DOCUMENT SEGMENT:
Content starts

In addition, our results showed that aging-related neurodegeneration impacts the relationship between the strength of structural connectivity and external LOC. The significant positive correlation between structural strength and external LOC only existed in those with less severe age-associated neurodegeneration (i.e., high ADSCT group), indicating that neurodegeneration may disrupt the anatomical substrates linking to external LOC. In contrast to the interaction effect between ADSCT and structural connectivity, we did not find an effect between ADSCT and MPFC-amygdala functional connectivity in relation to external LOC. In line with these findings, previous studies have suggested that structural deficits occur earlier than functional change in the amygdala in neurodegeneration (Douaud et al., 2013; Fujie et al., 2008; Yao et al., 2013). Furthermore, neural compensation commonly observed in the frontal regions may moderate the functional disruptions of relevant networks (Bosch et al., 2010; Gould et al., 2006; Stern, 2012). Regardless, although ADSCT value is known to related to the progression of Alzheimer's disease (AD), it is not an AD-specific pathology marker (Jack Jr. et al., 2015; Jack Jr. et al., 2015). To understand how specific the current findings are for those affected by AD, AD-specific pathology (e.g., amyloidosis) needs to be considered in future research.

Finally, we need to acknowledge several limitations in the current study. First, we focused on the relationship between LOC and the amygdala network, which may ignore other relevant brain regions. Previous studies have reported other brain regions or networks, such as the hippocampus, anterior insula, and frontal-striatum circuit (Hashimoto et al., 2015; Omura et al., 2005; Pruessner et al., 2005) may be related to LOC. Therefore, examining these networks in the future research may complement our findings. Second, as discussed earlier, the relatively narrow range of LOC in the current study from a single aMCI group could influence detection of the correlation between LOC and the amygdala network. Further analysis of the left and right amygdala networks separately showed similar associations with external LOC, but not internal LOC (see Supplementary Fig. S1). However, involving cognitively normal aging and AD groups needs to be considered in future research to better examine the alteration of LOC in neurodegeneration, especially its hemispheric lateralization.

In conclusion, the current study identified that amygdala-MPFC functional connectivity mediated the relationship between its structural connectivity and external LOC in groups at high risk for dementia. Aging-associated neurodegeneration appears to affect the structural, but not necessarily functional substrate underlying LOC. Recently, the longitudinal effect of personality on AD progression has attracted substantial attention (Terracciano et al., 2017). Given the potential neural profiles underlying LOC, as well as known overreliance on external LOC in groups at risk for dementia, tracking the longitudinal changes of LOC may add another layer to the current understanding of the relationship between personality and dementia, especially AD.

Content ends

INFORMATION:
Content starts

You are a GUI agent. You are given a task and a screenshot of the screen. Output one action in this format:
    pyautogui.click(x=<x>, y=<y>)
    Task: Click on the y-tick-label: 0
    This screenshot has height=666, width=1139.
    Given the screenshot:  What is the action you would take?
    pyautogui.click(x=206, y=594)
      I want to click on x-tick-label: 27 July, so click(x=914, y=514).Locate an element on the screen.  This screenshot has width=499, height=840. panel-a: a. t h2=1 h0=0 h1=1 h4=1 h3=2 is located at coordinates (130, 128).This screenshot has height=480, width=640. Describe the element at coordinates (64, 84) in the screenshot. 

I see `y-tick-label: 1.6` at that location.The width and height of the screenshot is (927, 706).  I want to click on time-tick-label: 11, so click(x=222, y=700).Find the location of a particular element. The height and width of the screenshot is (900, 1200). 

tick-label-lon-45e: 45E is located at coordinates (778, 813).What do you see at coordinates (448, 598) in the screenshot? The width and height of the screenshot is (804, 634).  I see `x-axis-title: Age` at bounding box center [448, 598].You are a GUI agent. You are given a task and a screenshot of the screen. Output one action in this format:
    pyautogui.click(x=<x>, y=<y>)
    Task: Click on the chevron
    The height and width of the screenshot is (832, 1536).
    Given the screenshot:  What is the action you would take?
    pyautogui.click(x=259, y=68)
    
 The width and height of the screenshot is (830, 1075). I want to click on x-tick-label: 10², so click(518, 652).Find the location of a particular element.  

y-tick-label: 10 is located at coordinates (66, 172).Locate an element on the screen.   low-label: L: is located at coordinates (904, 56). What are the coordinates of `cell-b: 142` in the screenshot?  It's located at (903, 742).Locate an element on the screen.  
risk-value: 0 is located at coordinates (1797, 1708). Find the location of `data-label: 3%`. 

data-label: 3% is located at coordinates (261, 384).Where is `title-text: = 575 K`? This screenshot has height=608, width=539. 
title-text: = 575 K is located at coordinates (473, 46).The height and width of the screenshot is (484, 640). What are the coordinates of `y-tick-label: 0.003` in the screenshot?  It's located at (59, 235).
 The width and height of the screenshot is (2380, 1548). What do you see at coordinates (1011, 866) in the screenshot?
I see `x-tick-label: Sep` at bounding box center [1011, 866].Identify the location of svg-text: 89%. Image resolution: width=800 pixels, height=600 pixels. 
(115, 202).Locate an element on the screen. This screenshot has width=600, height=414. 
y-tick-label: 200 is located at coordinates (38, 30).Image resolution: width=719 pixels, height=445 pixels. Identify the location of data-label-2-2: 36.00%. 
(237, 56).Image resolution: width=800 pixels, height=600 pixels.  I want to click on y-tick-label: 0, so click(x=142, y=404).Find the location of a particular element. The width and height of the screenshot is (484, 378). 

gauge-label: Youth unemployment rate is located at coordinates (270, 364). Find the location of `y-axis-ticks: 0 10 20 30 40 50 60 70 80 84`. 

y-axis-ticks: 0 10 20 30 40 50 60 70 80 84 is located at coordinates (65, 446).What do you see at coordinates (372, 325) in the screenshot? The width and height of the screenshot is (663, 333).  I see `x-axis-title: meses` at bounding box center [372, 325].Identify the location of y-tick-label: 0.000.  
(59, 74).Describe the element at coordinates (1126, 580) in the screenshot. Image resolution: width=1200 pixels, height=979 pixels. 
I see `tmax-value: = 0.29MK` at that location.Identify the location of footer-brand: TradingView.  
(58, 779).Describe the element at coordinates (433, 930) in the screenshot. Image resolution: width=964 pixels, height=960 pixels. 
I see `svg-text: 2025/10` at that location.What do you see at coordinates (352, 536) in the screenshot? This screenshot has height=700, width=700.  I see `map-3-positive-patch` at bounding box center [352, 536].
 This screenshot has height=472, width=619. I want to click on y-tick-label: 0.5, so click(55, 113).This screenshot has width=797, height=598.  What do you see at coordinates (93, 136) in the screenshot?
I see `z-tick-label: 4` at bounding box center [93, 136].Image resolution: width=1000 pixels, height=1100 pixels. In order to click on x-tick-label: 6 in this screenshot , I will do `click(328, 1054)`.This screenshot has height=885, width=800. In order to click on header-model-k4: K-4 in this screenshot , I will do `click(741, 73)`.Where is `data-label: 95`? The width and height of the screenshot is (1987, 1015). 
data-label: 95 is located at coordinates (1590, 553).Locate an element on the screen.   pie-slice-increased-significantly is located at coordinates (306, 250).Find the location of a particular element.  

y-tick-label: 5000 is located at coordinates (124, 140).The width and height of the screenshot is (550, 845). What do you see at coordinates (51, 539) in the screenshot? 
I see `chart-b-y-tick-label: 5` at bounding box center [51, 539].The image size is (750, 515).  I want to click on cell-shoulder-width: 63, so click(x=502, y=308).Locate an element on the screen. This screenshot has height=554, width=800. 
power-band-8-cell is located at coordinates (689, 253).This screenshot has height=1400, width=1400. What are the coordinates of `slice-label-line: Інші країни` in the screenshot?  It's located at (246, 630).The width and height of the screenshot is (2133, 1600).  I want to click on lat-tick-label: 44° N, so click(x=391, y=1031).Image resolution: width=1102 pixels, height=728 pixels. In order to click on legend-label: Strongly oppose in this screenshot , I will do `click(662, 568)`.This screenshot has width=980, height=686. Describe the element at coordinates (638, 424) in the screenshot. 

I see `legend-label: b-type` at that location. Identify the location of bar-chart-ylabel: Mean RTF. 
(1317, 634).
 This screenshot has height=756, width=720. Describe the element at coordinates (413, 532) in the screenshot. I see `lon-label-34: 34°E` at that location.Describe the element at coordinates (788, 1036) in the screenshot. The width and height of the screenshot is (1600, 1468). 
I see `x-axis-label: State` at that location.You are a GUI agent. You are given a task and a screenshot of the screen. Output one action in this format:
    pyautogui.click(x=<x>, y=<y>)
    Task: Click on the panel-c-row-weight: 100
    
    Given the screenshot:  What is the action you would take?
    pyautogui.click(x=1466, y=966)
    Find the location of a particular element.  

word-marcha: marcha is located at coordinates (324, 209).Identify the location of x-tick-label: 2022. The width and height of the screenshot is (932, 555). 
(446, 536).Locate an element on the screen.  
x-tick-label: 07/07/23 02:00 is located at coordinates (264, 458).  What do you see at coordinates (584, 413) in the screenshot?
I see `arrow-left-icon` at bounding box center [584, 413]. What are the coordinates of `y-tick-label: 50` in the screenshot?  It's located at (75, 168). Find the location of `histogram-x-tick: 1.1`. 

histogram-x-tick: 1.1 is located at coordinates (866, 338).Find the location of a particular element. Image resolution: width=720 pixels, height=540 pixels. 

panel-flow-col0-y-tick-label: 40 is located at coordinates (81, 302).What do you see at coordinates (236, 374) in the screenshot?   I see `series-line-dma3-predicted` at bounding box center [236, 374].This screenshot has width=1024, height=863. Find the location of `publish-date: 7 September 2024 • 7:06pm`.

Content ends

PROBLEM A: In the passage on locus of control, which connectivity mediated the relationship between structural connectivity and external LOC?
PROBLEM B: List the brain regions or networks that the passage on locus of control says previous studies have reported may be related to LOC.
PROBLEM C: From the passage on locus of control, reproduce the part that opens with the words containing "In conclusion, the" and closes with "dementia, especially AD.".

ANSWER A: Amygdala-MPFC functional connectivity.

ANSWER B:
- Hippocampus
- Anterior insula
- Frontal-striatum circuit

ANSWER C:
In conclusion, the current study identified that amygdala-MPFC functional connectivity mediated the relationship between its structural connectivity and external LOC in groups at high risk for dementia. Aging-associated neurodegeneration appears to affect the structural, but not necessarily functional substrate underlying LOC. Recently, the longitudinal effect of personality on AD progression has attracted substantial attention (Terracciano et al., 2017). Given the potential neural profiles underlying LOC, as well as known overreliance on external LOC in groups at risk for dementia, tracking the longitudinal changes of LOC may add another layer to the current understanding of the relationship between personality and dementia, especially AD.